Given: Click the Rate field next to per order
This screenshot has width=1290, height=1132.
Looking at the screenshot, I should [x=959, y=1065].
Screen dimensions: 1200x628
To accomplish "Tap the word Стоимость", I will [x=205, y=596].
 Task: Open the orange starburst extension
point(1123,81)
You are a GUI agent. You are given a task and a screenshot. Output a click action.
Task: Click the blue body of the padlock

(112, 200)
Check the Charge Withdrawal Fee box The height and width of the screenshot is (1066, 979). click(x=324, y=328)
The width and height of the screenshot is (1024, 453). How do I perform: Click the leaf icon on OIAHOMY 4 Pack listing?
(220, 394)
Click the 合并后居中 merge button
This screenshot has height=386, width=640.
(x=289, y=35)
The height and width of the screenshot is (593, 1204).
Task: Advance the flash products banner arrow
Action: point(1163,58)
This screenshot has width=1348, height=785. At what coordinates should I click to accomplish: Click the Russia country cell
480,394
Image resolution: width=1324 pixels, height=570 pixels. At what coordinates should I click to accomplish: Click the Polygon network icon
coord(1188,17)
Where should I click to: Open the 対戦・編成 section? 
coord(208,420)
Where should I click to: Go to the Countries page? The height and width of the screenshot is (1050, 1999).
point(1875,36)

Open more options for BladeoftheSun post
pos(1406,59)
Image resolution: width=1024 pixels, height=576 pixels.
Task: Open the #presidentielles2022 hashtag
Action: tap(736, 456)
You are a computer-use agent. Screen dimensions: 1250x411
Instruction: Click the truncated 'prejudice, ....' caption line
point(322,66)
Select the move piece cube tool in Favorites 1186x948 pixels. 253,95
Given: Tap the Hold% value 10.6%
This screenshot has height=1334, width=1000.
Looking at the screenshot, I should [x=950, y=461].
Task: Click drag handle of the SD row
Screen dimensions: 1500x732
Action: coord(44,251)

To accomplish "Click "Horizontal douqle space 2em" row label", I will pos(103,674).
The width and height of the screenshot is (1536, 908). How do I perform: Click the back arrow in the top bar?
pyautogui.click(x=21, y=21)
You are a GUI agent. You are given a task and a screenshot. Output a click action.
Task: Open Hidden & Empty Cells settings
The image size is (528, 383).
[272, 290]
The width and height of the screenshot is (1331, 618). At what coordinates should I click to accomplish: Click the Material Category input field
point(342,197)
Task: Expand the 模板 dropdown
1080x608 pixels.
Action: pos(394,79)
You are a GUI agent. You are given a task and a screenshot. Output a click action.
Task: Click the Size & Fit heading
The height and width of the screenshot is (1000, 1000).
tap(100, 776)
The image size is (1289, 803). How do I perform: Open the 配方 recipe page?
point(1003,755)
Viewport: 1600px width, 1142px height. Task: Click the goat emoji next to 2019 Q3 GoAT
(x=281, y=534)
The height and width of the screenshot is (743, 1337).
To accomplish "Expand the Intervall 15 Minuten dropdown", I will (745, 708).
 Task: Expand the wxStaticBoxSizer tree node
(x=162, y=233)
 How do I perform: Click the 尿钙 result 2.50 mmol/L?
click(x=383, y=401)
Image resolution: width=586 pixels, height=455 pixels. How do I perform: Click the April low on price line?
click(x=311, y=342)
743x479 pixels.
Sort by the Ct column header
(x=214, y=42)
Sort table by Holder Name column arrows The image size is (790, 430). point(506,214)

■ **Task brief**
The goal is a faithful transcription of every entry above.

■ **Your solution**
Given: Click the Rate field next to per order
This screenshot has width=1290, height=1132.
Looking at the screenshot, I should [x=959, y=1065].
Screen dimensions: 1200x628
To accomplish "Tap the word Стоимость", I will [x=205, y=596].
 Task: Open the orange starburst extension
point(1123,81)
You are a GUI agent. You are given a task and a screenshot. Output a click action.
Task: Click the blue body of the padlock

(112, 200)
Check the Charge Withdrawal Fee box The height and width of the screenshot is (1066, 979). click(x=324, y=328)
The width and height of the screenshot is (1024, 453). How do I perform: Click the leaf icon on OIAHOMY 4 Pack listing?
(220, 394)
Click the 合并后居中 merge button
This screenshot has height=386, width=640.
(x=289, y=35)
The height and width of the screenshot is (593, 1204).
Task: Advance the flash products banner arrow
Action: point(1163,58)
This screenshot has width=1348, height=785. At what coordinates should I click to accomplish: Click the Russia country cell
480,394
Image resolution: width=1324 pixels, height=570 pixels. At what coordinates should I click to accomplish: Click the Polygon network icon
coord(1188,17)
Where should I click to: Open the 対戦・編成 section? 
coord(208,420)
Where should I click to: Go to the Countries page? The height and width of the screenshot is (1050, 1999).
point(1875,36)

Open more options for BladeoftheSun post
pos(1406,59)
Image resolution: width=1024 pixels, height=576 pixels.
Task: Open the #presidentielles2022 hashtag
Action: tap(736, 456)
You are a computer-use agent. Screen dimensions: 1250x411
Instruction: Click the truncated 'prejudice, ....' caption line
point(322,66)
Select the move piece cube tool in Favorites 1186x948 pixels. 253,95
Given: Tap the Hold% value 10.6%
This screenshot has height=1334, width=1000.
Looking at the screenshot, I should [x=950, y=461].
Task: Click drag handle of the SD row
Screen dimensions: 1500x732
Action: coord(44,251)

To accomplish "Click "Horizontal douqle space 2em" row label", I will pos(103,674).
The width and height of the screenshot is (1536, 908). How do I perform: Click the back arrow in the top bar?
pyautogui.click(x=21, y=21)
You are a GUI agent. You are given a task and a screenshot. Output a click action.
Task: Open Hidden & Empty Cells settings
The image size is (528, 383).
[272, 290]
The width and height of the screenshot is (1331, 618). At what coordinates should I click to accomplish: Click the Material Category input field
point(342,197)
Task: Expand the 模板 dropdown
1080x608 pixels.
Action: pos(394,79)
You are a GUI agent. You are given a task and a screenshot. Output a click action.
Task: Click the Size & Fit heading
The height and width of the screenshot is (1000, 1000).
tap(100, 776)
The image size is (1289, 803). How do I perform: Open the 配方 recipe page?
point(1003,755)
Viewport: 1600px width, 1142px height. Task: Click the goat emoji next to 2019 Q3 GoAT
(x=281, y=534)
The height and width of the screenshot is (743, 1337).
To accomplish "Expand the Intervall 15 Minuten dropdown", I will (745, 708).
 Task: Expand the wxStaticBoxSizer tree node
(x=162, y=233)
 How do I perform: Click the 尿钙 result 2.50 mmol/L?
click(x=383, y=401)
Image resolution: width=586 pixels, height=455 pixels. How do I perform: Click the April low on price line?
click(x=311, y=342)
743x479 pixels.
Sort by the Ct column header
(x=214, y=42)
Sort table by Holder Name column arrows The image size is (790, 430). point(506,214)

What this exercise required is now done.